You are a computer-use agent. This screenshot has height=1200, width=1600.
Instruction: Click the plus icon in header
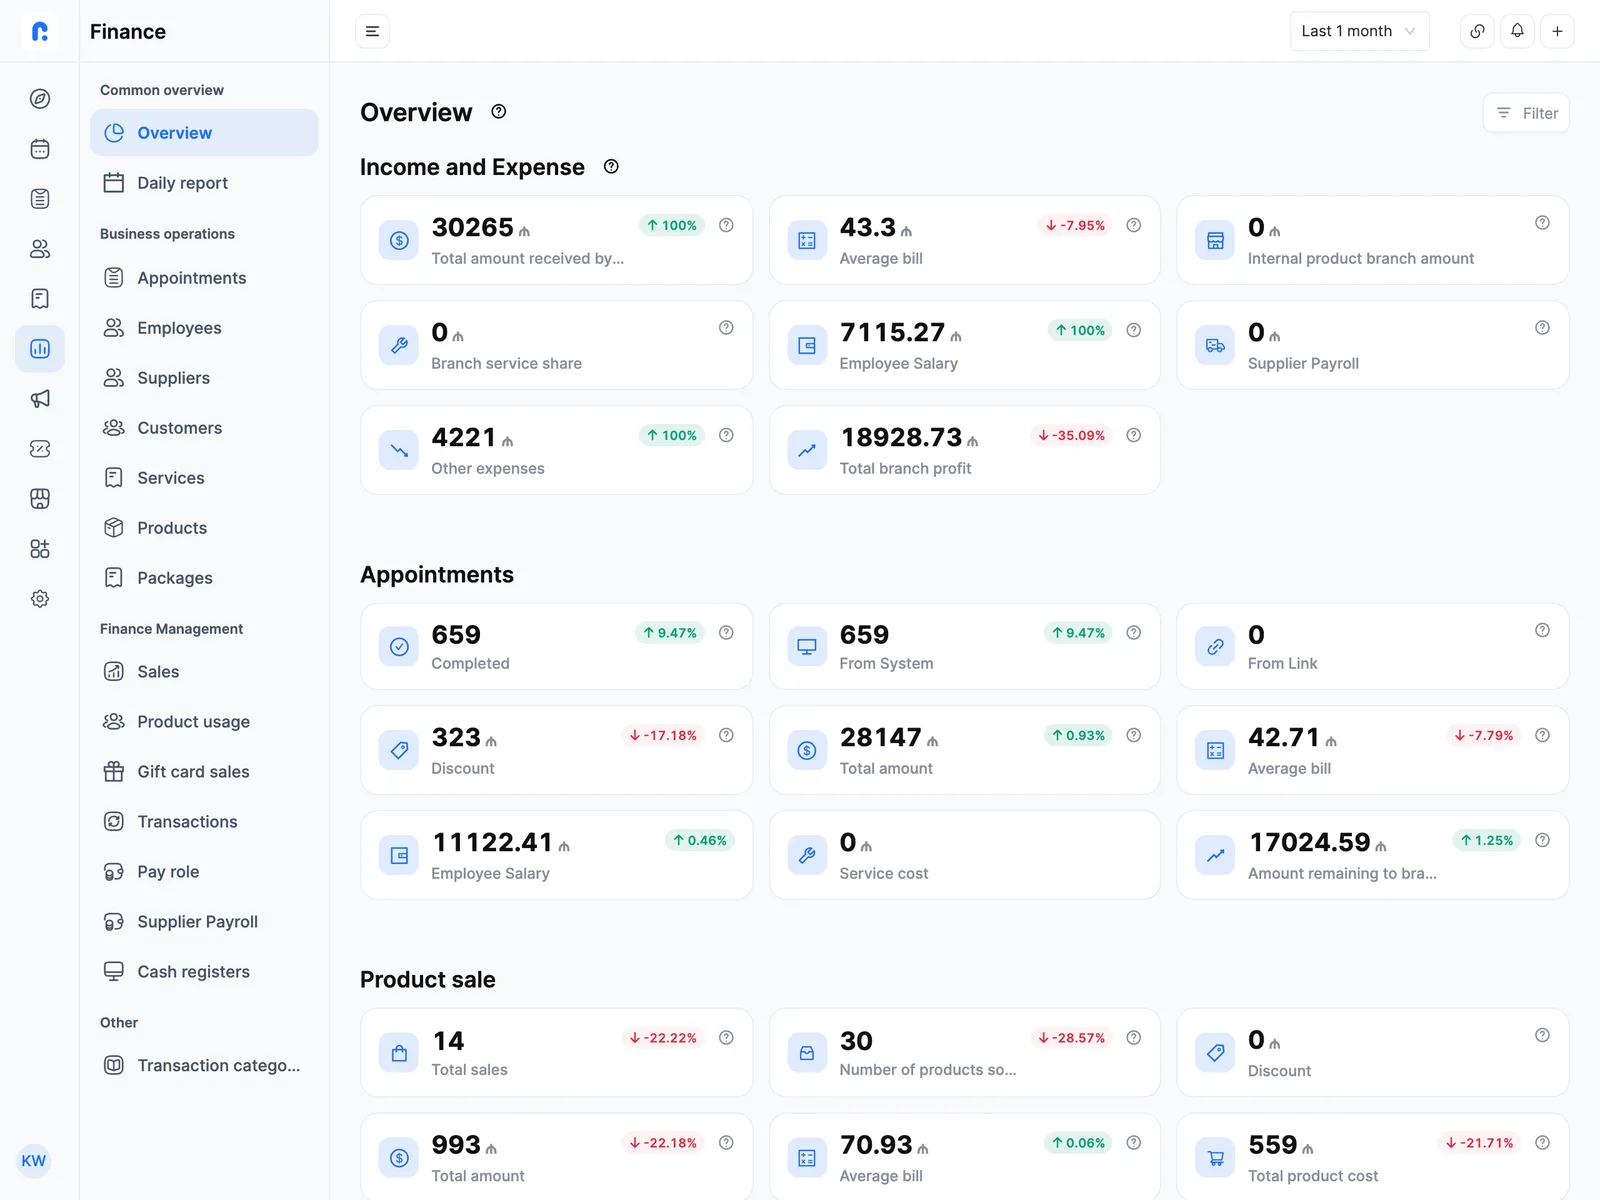(1557, 31)
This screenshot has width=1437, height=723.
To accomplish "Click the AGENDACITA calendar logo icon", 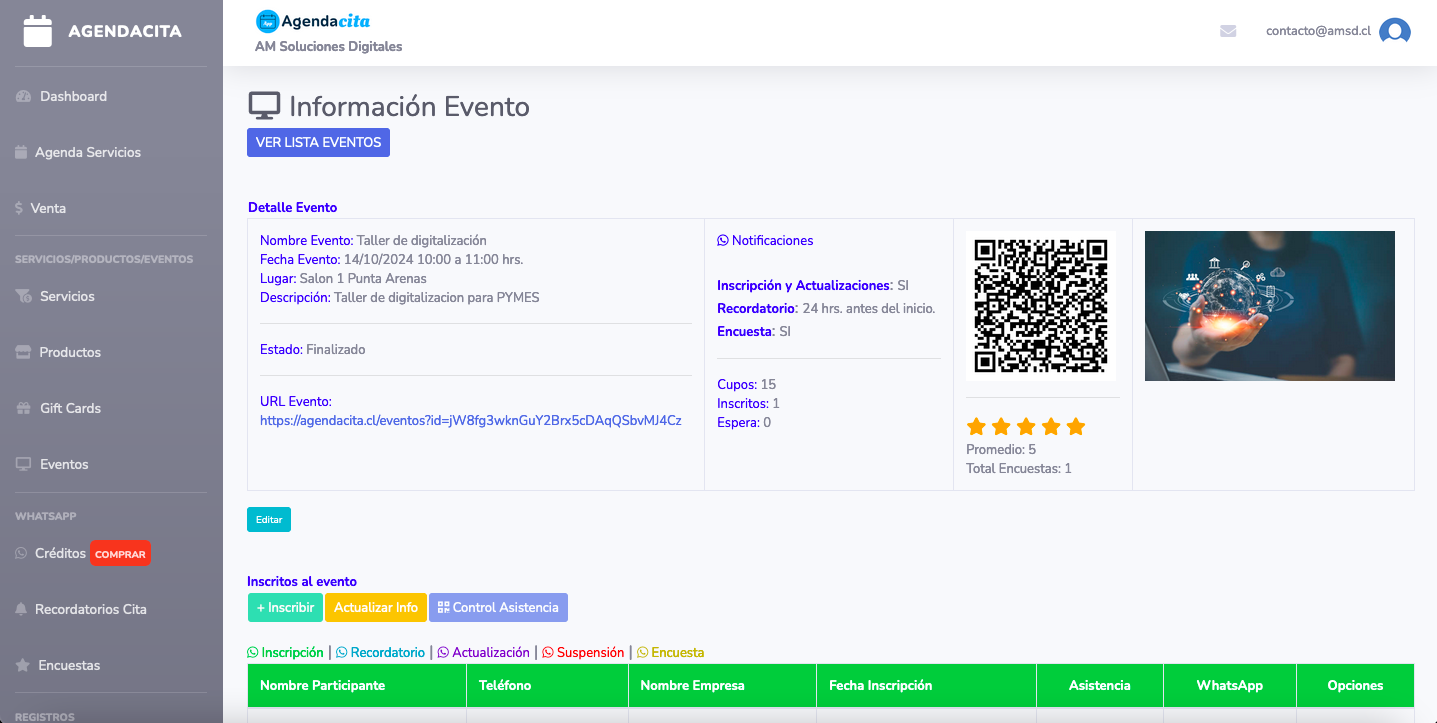I will 37,31.
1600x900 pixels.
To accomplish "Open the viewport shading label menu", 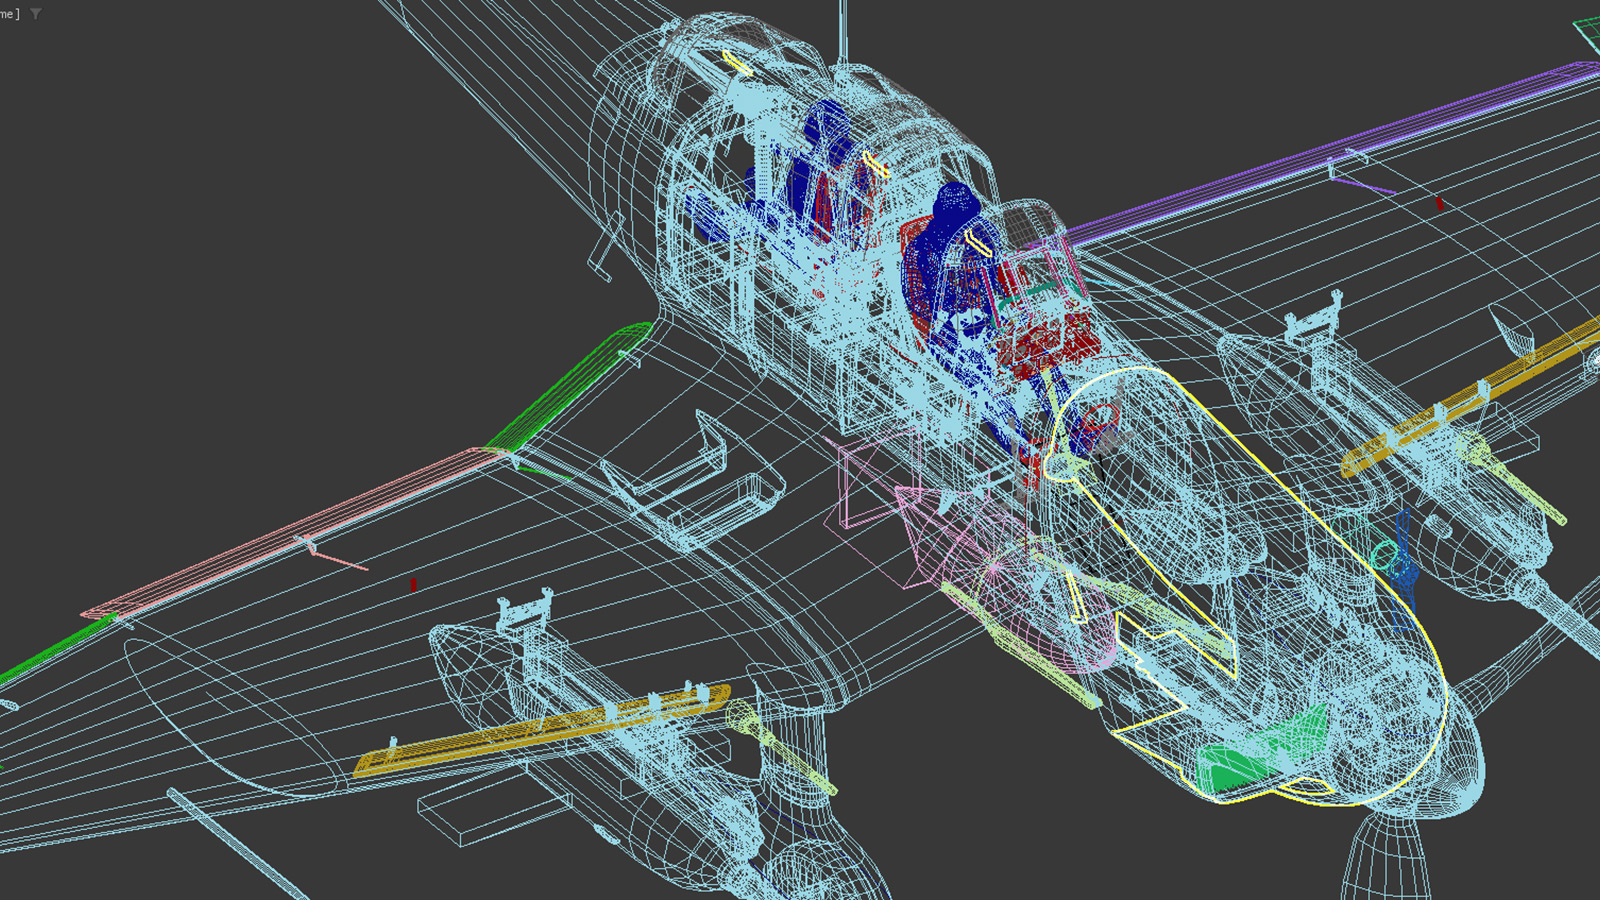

TASK DETAILS – Look through the entries and find each line that has the string "height". Copy those lines.

SOLUTION FOR THIS PROBLEM –
You are a computer-use agent. This screenshot has height=1200, width=1600.
This screenshot has width=1437, height=723.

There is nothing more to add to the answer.